AI 开发者社区一片哗然，知名 AI 科学家 Andrej Karpathy 亲自发帖提醒，曝光了一起瞄准 AI 供应链的精准投毒。受害者正是 GitHub 星标超 4 万、月下载量接近 1 亿次的 Python 库——litellm。由于该库几乎是对接各大模型 API 的“通用钥匙”，这起事件正如多米诺骨牌般向整个 AI 工具链扩散。

装上就中招:恶意代码的“隐形”渗透

这次攻击最阴险之处在于触发方式。攻击者在litellm的 PyPI 版本（1.82.7 和 1.82.8）中植入了一个恶意的 .pth 文件。

• 不调用也会跑: 只要你通过 pip install 安装了这两个版本，恶意代码会在每次 Python 进程启动时自动执行。

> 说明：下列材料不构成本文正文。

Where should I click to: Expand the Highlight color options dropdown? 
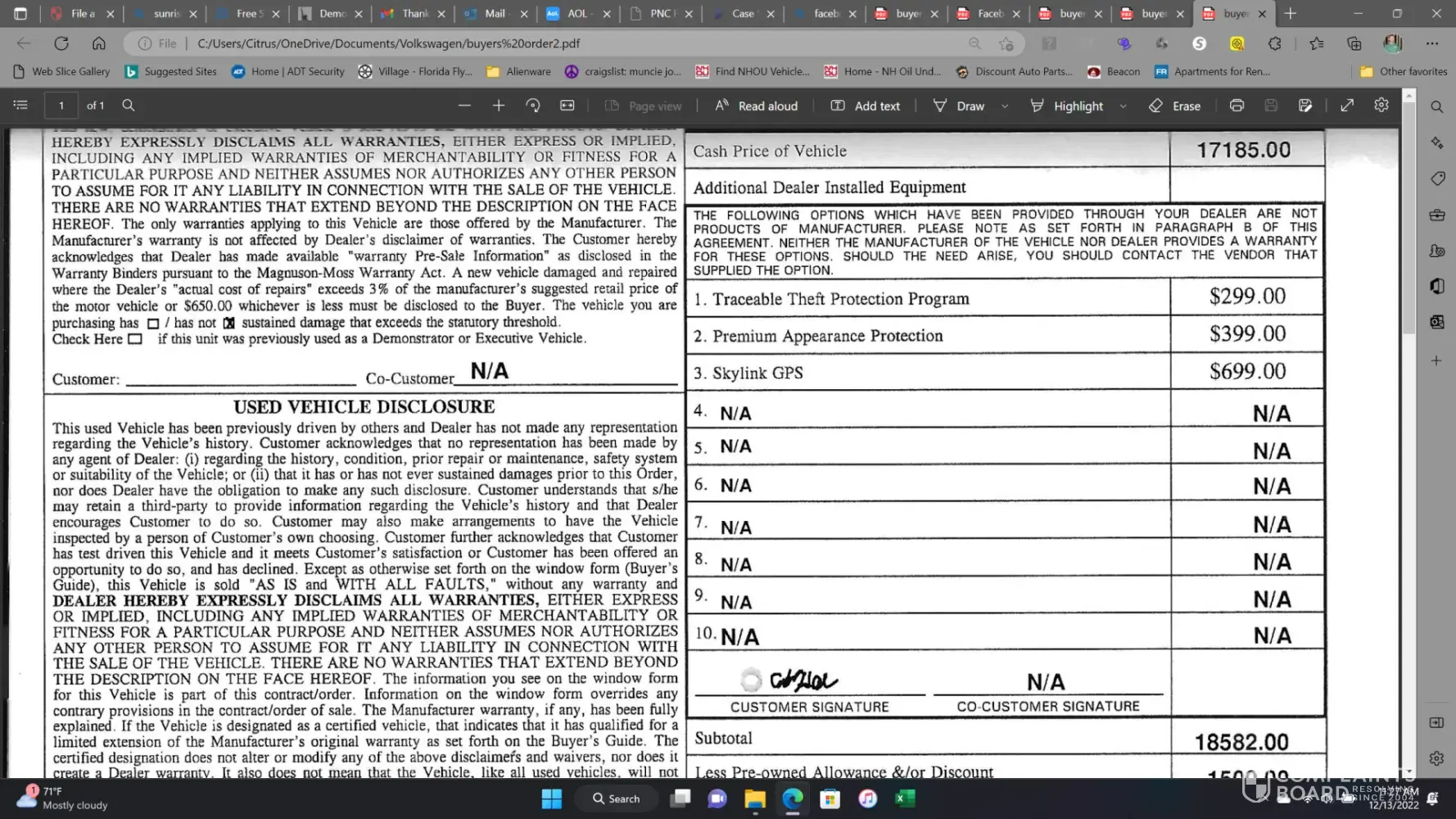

哪怕只是装了它，一行代码都没写，你的系统也已向黑客敞开大门。

• 一网打尽式窃密: 恶意程序会疯狂搜集主机上的敏感资产，包括 SSH 密钥、AWS/GCP 云凭证、Kubernetes 密钥、加密货币钱包以及所有环境变量（也就是你的各类大模型 API Key），并加密发送到攻击者的服务器。

戏剧性反转:攻击者被自己的“Bug”出卖

这起本可能潜伏多日的“完美犯罪”，最终败在黑客犯下的低级错误上。一位开发者在 Cursor 编辑器里使用插件时，发现机器内存瞬间被占满。

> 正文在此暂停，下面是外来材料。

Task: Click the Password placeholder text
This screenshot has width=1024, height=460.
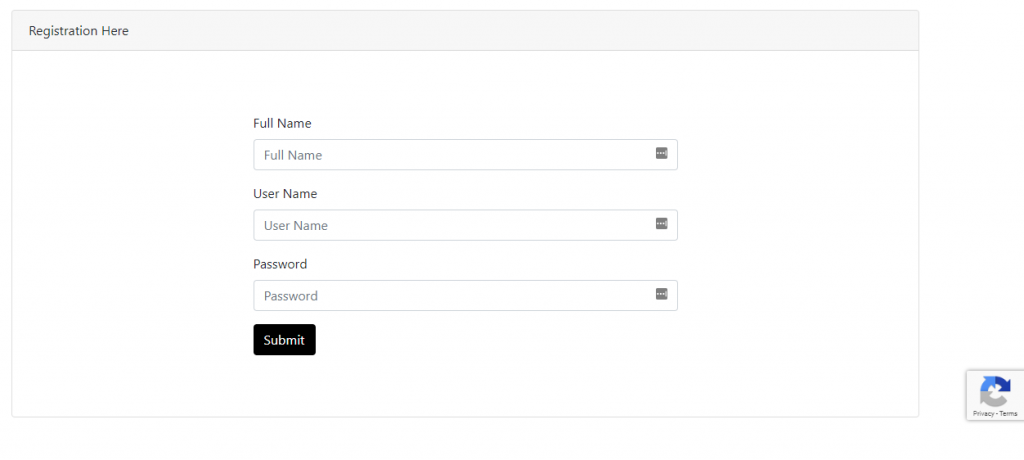Action: (x=291, y=296)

原因是，恶意代码触发后引发了指数级的进程分叉（Fork Bomb）。正是这个会把系统拖垮的 Bug，让安全研究员顺藤摸瓜，及时发现了投毒。Karpathy 感叹，如果不是黑客代码写得太差，这场大规模洗劫也许还不会被注意到。

连锁反应:安全工具竟成“递刀人”

溯源显示，事件源于一连串供应链失守：攻击者 TeamPCP 先攻陷了漏洞扫描工具 Trivy，盗走了litellm的发布令牌，随后绕过代码审查，直接把带毒包上传到 PyPI。

目前，包括 DSPy、MLflow、Open Interpreter 在内的 2000 多个常用 AI 工具都间接依赖该库。安全专家建议：立刻运行 pip show litellm 自查；若版本高于 1.82.6，请将其视作“全面泄露”，并马上更换所有敏感凭证。